TEXT SEGMENT ::
========

OpenAI Launches ChatGPT Agent to Handle Multi‑Step Tasks

OpenAI Launches ChatGPT Agent to Handle Multi‑Step Tasks

OpenAI unveiled its new ChatGPT Agent on July 17, 2025. The tool allows paid subscribers to have the AI complete multi-part tasks like planning events, managing schedules, researching topics, and even making purchases, all while working through its own secure virtual computer. Users maintain control since the agent requests approval before taking any action and can be paused or interrupted at will.

The all-new ChatGPT Agent merges two earlier tools, first is Operator, which enabled web browsing and form-filling, and second is Deep Research, which supported in-depth analysis into a single interface. Available now for Pro, Plus, and Team users, the agent can be activated via a dropdown or by entering /agent in chat.

To highlight its capabilities, OpenAI demonstrated several use cases. One included organizing a wedding: the agent searched for accommodations, checked the weather, selected an outfit, pitched gift ideas, and secured reservations, all with minimal user interaction. In another scenario, the agent was asked to analyze competitors and produce a presentation, pulling data from the web, generating slides, and building an editable slide deck.

Despite its abilities, reviewers say the agent remains cautious and sometimes unreliable. The Verge reported that while it can research recipes and simulate adding items to a cart, it frequently fails to complete transactions due to limited permissions. PC Gamer echoed that sentiment, quoting OpenAI CEO Sam Altman, who described the tool as useful for routine tasks but said users should avoid relying on it for high-stakes decisions.

Security measures are central to the design. The agent operates in a “watch mode” that pauses actions when users look away, imposes restrictions on financial transactions, and disables memory to limit data exposure. A specialized classifier monitors for potential misuse in sensitive areas like biology or finance.

Benchmark tests suggest the agent outperforms earlier models. OpenAI claims it scores 41.6 percent on the “Humanity’s Last Exam” and 27.4 percent on the challenging FrontierMath, surpassing prior o3‑based models.

Performance on SpreadsheetBench also reportedly exceeds that of Microsoft’s Copilot in Excel.

Early access is now live: Pro subscribers receive 400 agent-driven messages monthly, while Plus and Team users receive 40. Enterprise and Education customers will gain access later, though users in the European Economic Area and Switzerland will need to wait.

Analysts view the tool as OpenAI’s most practical agent yet. Reuters noted its alignment with moves by Microsoft, Salesforce, and Oracle to roll out similar technologies aimed at productivity and cost reduction.

As adoption grows in sectors like travel, finance, and business workflows, the ChatGPT Agent will face tests in reliability, privacy, and compliance.

But by combining browsing, coding, and analysis capabilities into a single, user‑supervised assistant, OpenAI is offering a more hands‑on version of AI assistance.

========

RECORDED INFORMATION ::
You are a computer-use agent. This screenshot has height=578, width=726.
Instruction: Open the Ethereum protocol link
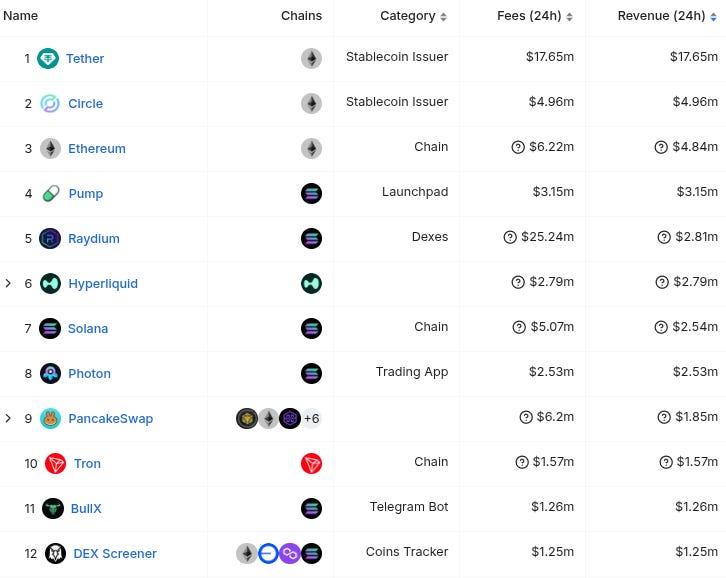[97, 148]
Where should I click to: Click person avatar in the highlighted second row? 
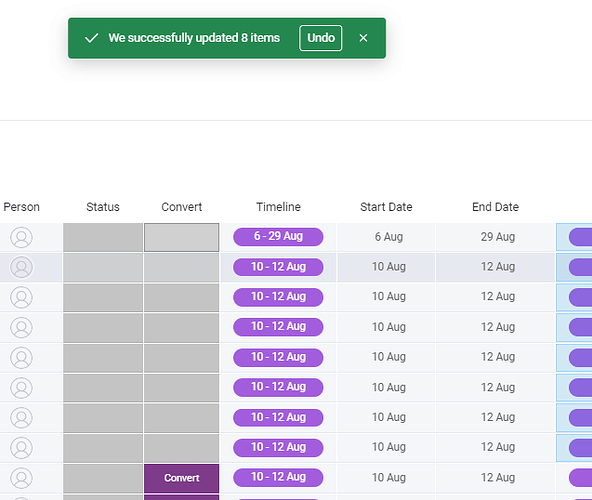pos(22,267)
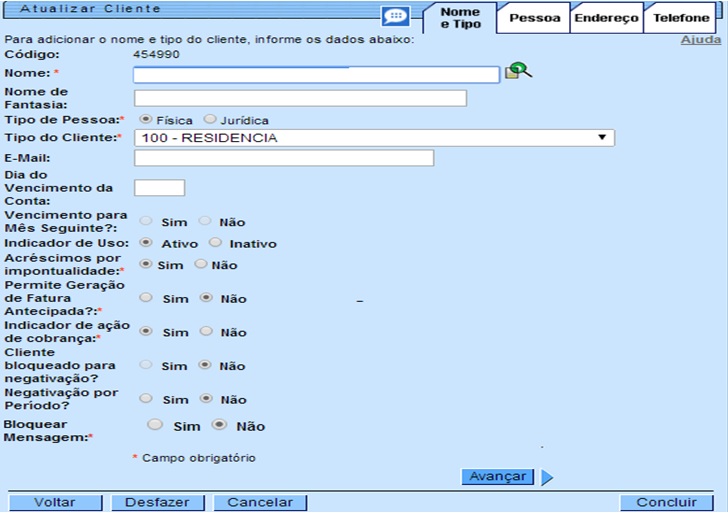Go to the Telefone tab
This screenshot has width=728, height=513.
click(x=681, y=18)
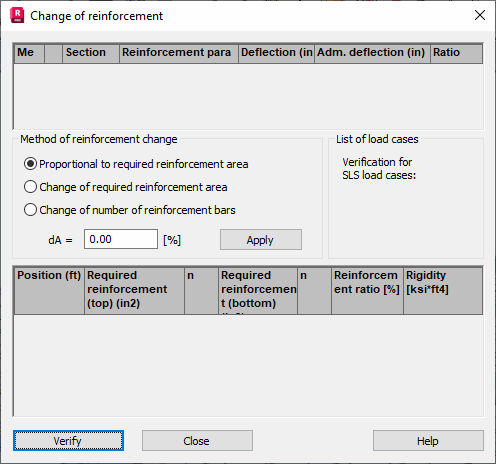
Task: Apply the reinforcement change
Action: point(261,239)
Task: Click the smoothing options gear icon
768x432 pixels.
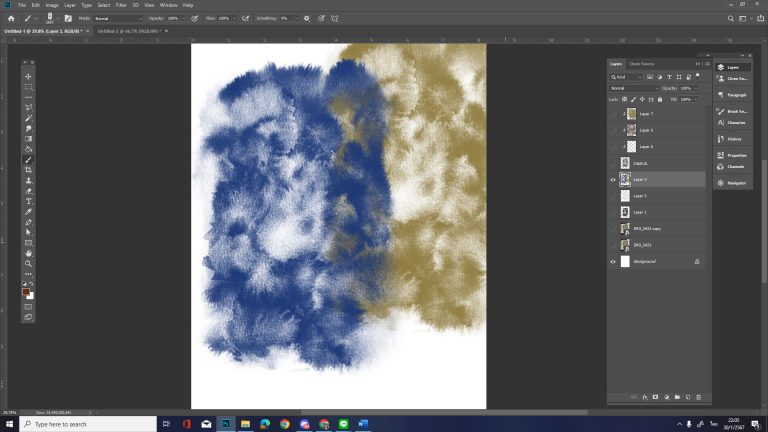Action: pos(305,18)
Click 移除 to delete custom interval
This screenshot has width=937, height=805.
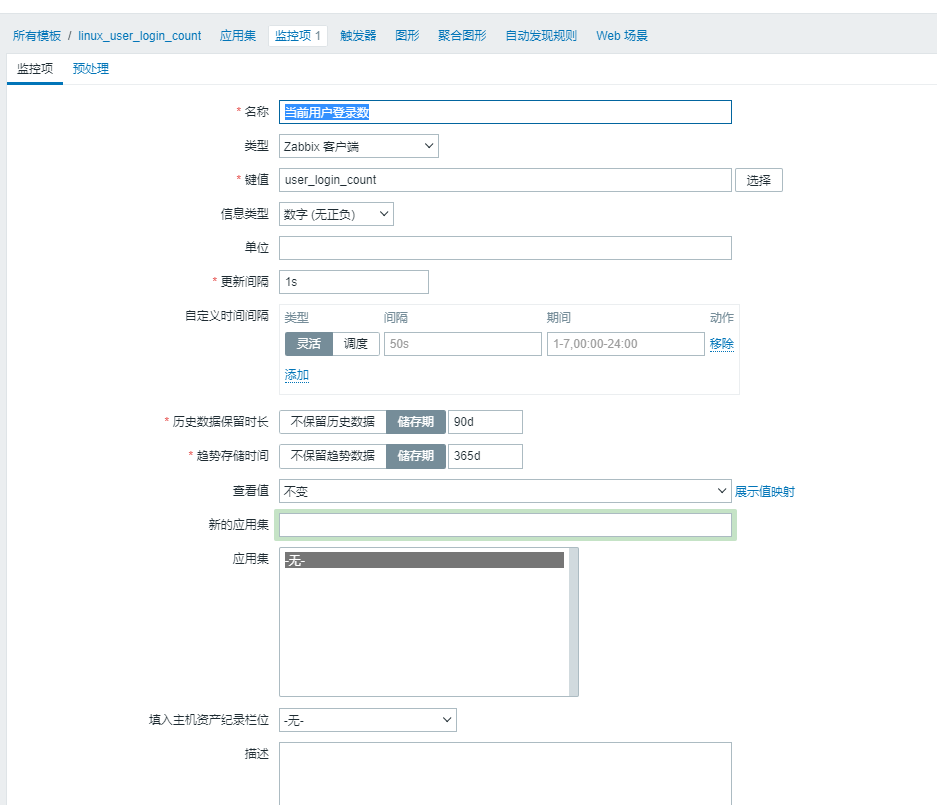point(721,344)
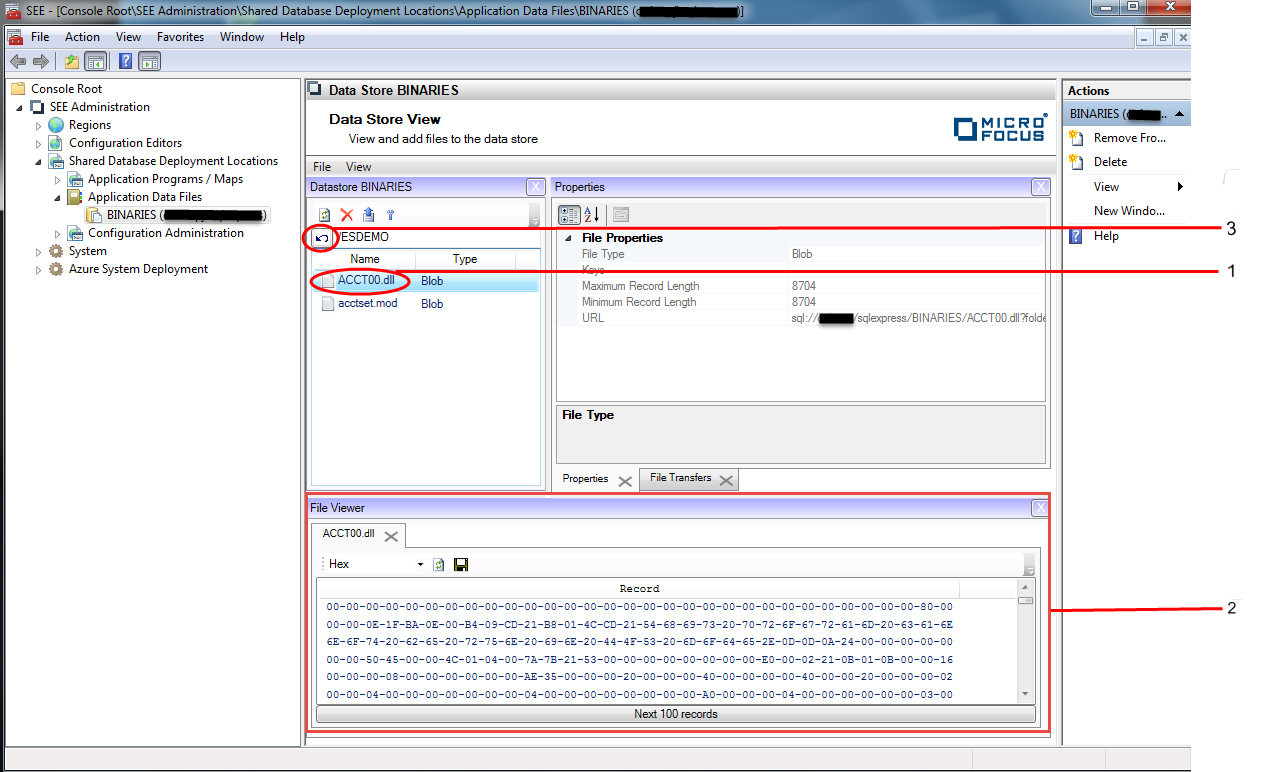Viewport: 1279px width, 772px height.
Task: Click the Help question mark icon in main toolbar
Action: pyautogui.click(x=126, y=62)
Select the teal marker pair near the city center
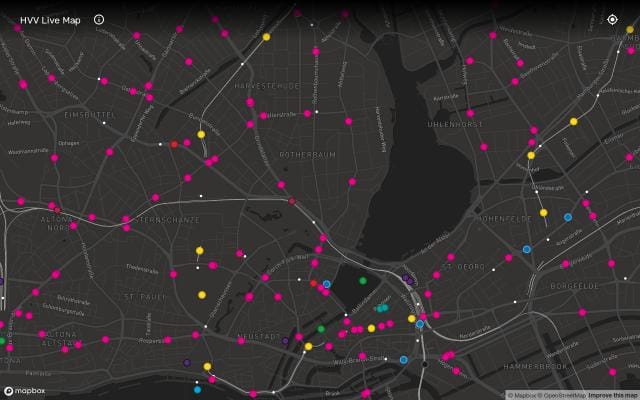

========

ACTIVITY :: Reproduce the part of the article on ChatGPT Agent that begins at the words "Analysts view the" and stops after "privacy, and compliance.". The listing is separate from the article on ChatGPT Agent.

SOLUTION FOR THIS TASK ::
Analysts view the tool as OpenAI’s most practical agent yet. Reuters noted its alignment with moves by Microsoft, Salesforce, and Oracle to roll out similar technologies aimed at productivity and cost reduction.

As adoption grows in sectors like travel, finance, and business workflows, the ChatGPT Agent will face tests in reliability, privacy, and compliance.